(Data records)
--- START ---

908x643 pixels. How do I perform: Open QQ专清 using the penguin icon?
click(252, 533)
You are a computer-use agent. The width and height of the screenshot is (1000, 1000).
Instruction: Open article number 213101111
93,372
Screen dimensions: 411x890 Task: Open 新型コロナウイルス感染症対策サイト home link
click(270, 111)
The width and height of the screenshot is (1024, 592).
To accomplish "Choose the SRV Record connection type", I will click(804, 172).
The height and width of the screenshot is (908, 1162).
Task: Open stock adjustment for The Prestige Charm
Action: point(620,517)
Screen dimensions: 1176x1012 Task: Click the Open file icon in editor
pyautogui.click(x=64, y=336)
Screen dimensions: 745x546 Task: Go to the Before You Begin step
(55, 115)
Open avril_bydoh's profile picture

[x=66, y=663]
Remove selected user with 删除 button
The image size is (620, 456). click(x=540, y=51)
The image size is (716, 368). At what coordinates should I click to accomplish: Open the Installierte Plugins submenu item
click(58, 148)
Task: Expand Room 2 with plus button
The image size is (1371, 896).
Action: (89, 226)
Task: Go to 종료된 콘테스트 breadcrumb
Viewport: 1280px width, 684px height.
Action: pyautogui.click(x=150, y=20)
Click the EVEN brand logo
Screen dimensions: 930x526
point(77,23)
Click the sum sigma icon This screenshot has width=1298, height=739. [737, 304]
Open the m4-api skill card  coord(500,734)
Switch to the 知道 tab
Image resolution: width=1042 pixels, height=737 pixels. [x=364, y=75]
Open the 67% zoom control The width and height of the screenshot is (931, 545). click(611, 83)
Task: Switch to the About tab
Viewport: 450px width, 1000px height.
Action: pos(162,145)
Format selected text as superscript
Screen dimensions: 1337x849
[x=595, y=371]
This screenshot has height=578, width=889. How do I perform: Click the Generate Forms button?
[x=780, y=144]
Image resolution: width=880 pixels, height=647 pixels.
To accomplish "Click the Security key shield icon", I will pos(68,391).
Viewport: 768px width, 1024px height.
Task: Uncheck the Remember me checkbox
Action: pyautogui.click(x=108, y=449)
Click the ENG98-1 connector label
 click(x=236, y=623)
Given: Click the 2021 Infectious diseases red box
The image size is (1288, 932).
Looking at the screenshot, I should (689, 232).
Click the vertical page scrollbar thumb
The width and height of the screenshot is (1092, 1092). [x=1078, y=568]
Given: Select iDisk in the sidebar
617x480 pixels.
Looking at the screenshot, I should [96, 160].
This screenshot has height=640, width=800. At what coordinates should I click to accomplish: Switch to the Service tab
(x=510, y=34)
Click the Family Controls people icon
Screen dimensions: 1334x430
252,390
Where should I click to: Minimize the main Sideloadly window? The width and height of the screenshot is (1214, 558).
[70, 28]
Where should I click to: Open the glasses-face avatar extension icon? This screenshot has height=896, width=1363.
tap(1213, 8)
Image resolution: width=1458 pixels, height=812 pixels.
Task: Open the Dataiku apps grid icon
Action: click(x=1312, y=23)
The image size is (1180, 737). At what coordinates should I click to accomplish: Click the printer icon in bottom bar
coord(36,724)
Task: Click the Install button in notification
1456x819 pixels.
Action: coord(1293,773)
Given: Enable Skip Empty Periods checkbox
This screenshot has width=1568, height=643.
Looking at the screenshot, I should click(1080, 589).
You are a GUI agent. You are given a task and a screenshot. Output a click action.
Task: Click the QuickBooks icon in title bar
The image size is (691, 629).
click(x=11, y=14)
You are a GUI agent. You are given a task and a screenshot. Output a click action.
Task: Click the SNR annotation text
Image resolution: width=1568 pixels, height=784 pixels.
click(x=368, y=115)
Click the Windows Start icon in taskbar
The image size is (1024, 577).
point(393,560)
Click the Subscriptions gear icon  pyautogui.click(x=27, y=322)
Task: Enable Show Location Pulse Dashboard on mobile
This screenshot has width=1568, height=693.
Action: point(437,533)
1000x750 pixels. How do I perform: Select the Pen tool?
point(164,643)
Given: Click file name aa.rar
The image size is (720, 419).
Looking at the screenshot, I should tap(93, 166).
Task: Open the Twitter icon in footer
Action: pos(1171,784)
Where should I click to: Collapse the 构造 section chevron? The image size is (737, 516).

--- END ---

Given task:
Give the items above as a JSON list of strings with one string per line, leaving out blank lines.

The output:
[
  "908x643 pixels. How do I perform: Open QQ专清 using the penguin icon?",
  "click(252, 533)",
  "You are a computer-use agent. The width and height of the screenshot is (1000, 1000).",
  "Instruction: Open article number 213101111",
  "93,372",
  "Screen dimensions: 411x890 Task: Open 新型コロナウイルス感染症対策サイト home link",
  "click(270, 111)",
  "The width and height of the screenshot is (1024, 592).",
  "To accomplish \"Choose the SRV Record connection type\", I will click(804, 172).",
  "The height and width of the screenshot is (908, 1162).",
  "Task: Open stock adjustment for The Prestige Charm",
  "Action: point(620,517)",
  "Screen dimensions: 1176x1012 Task: Click the Open file icon in editor",
  "pyautogui.click(x=64, y=336)",
  "Screen dimensions: 745x546 Task: Go to the Before You Begin step",
  "(55, 115)",
  "Open avril_bydoh's profile picture",
  "[x=66, y=663]",
  "Remove selected user with 删除 button",
  "The image size is (620, 456). click(x=540, y=51)",
  "The image size is (716, 368). At what coordinates should I click to accomplish: Open the Installierte Plugins submenu item",
  "click(58, 148)",
  "Task: Expand Room 2 with plus button",
  "The image size is (1371, 896).",
  "Action: (89, 226)",
  "Task: Go to 종료된 콘테스트 breadcrumb",
  "Viewport: 1280px width, 684px height.",
  "Action: pyautogui.click(x=150, y=20)",
  "Click the EVEN brand logo",
  "Screen dimensions: 930x526",
  "point(77,23)",
  "Click the sum sigma icon This screenshot has width=1298, height=739. [737, 304]",
  "Open the m4-api skill card  coord(500,734)",
  "Switch to the 知道 tab",
  "Image resolution: width=1042 pixels, height=737 pixels. [x=364, y=75]",
  "Open the 67% zoom control The width and height of the screenshot is (931, 545). click(611, 83)",
  "Task: Switch to the About tab",
  "Viewport: 450px width, 1000px height.",
  "Action: pos(162,145)",
  "Format selected text as superscript",
  "Screen dimensions: 1337x849",
  "[x=595, y=371]",
  "This screenshot has height=578, width=889. How do I perform: Click the Generate Forms button?",
  "[x=780, y=144]",
  "Image resolution: width=880 pixels, height=647 pixels.",
  "To accomplish \"Click the Security key shield icon\", I will pos(68,391).",
  "Viewport: 768px width, 1024px height.",
  "Task: Uncheck the Remember me checkbox",
  "Action: pyautogui.click(x=108, y=449)",
  "Click the ENG98-1 connector label",
  " click(x=236, y=623)",
  "Given: Click the 2021 Infectious diseases red box",
  "The image size is (1288, 932).",
  "Looking at the screenshot, I should (689, 232).",
  "Click the vertical page scrollbar thumb",
  "The width and height of the screenshot is (1092, 1092). [x=1078, y=568]",
  "Given: Select iDisk in the sidebar",
  "617x480 pixels.",
  "Looking at the screenshot, I should [96, 160].",
  "This screenshot has height=640, width=800. At what coordinates should I click to accomplish: Switch to the Service tab",
  "(x=510, y=34)",
  "Click the Family Controls people icon",
  "Screen dimensions: 1334x430",
  "252,390",
  "Where should I click to: Minimize the main Sideloadly window? The width and height of the screenshot is (1214, 558).",
  "[70, 28]",
  "Where should I click to: Open the glasses-face avatar extension icon? This screenshot has height=896, width=1363.",
  "tap(1213, 8)",
  "Image resolution: width=1458 pixels, height=812 pixels.",
  "Task: Open the Dataiku apps grid icon",
  "Action: click(x=1312, y=23)",
  "The image size is (1180, 737). At what coordinates should I click to accomplish: Click the printer icon in bottom bar",
  "coord(36,724)",
  "Task: Click the Install button in notification",
  "1456x819 pixels.",
  "Action: coord(1293,773)",
  "Given: Enable Skip Empty Periods checkbox",
  "This screenshot has width=1568, height=643.",
  "Looking at the screenshot, I should click(1080, 589).",
  "You are a GUI agent. You are given a task and a screenshot. Output a click action.",
  "Task: Click the QuickBooks icon in title bar",
  "The image size is (691, 629).",
  "click(x=11, y=14)",
  "You are a GUI agent. You are given a task and a screenshot. Output a click action.",
  "Task: Click the SNR annotation text",
  "Image resolution: width=1568 pixels, height=784 pixels.",
  "click(x=368, y=115)",
  "Click the Windows Start icon in taskbar",
  "The image size is (1024, 577).",
  "point(393,560)",
  "Click the Subscriptions gear icon  pyautogui.click(x=27, y=322)",
  "Task: Enable Show Location Pulse Dashboard on mobile",
  "This screenshot has width=1568, height=693.",
  "Action: point(437,533)",
  "1000x750 pixels. How do I perform: Select the Pen tool?",
  "point(164,643)",
  "Given: Click file name aa.rar",
  "The image size is (720, 419).",
  "Looking at the screenshot, I should tap(93, 166).",
  "Task: Open the Twitter icon in footer",
  "Action: pos(1171,784)",
  "Where should I click to: Collapse the 构造 section chevron? The image size is (737, 516)."
]